Cameroun : l’opposition exige une reconnaissance de la vacance du pouvoir
L’opposition camerounaise exige la reconnaissance officielle d’une vacance du pouvoir
Depuis Yaoundé, l’opposant Jean-Michel Nintcheu a interpellé le Conseil constitutionnel pour qu’il constate officiellement l’absence prolongée du président Paul Biya. Une situation inédite qui relance les interrogations sur la santé du chef de l’État et l’avenir institutionnel du pays.
L’opposant Jean-Michel Nintcheu a interpellé le Conseil constitutionnel camerounais pour qu’il constate officiellement l’absence prolongée du président Paul Biya. Depuis le 7 juin, le chef de l’État camerounais séjourne en Suisse pour des raisons personnelles, sans retour prévu à ce jour. Avec 44 jours d’absence, cette situation exceptionnelle alimente les spéculations sur l’état de santé du président de 93 ans.

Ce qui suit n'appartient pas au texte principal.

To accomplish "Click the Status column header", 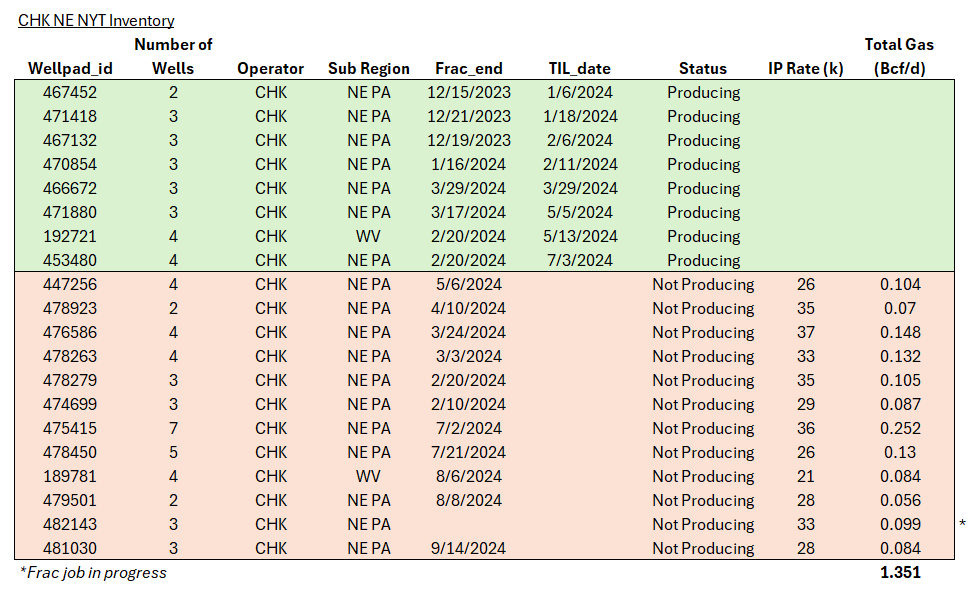I will pos(702,69).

Les réactions politiques se divisent selon les sensibilités. Sur sa page Facebook, l’opposant Jean-Michel Nintcheu, figure du SDF à Douala, a exigé que l’institution constitutionnelle reconnaisse la vacance du pouvoir. « Le Conseil constitutionnel doit constater la vacance au sommet de l’État », a-t-il déclaré le 17 juillet.
Réaction du parti au pouvoir
Du côté du RDPC, parti présidentiel, on cherche à rassurer l’opinion publique. Christophe Mien Zok, directeur de la propagande du RDPC, a affirmé : « Le pouvoir n’est pas vacant. Le Lion n’est pas parti ». Malgré son absence, le président Biya continue d’exercer ses fonctions depuis Genève, où il signe régulièrement des actes officiels. Une preuve, selon ses partisans, de sa pleine capacité à diriger le pays.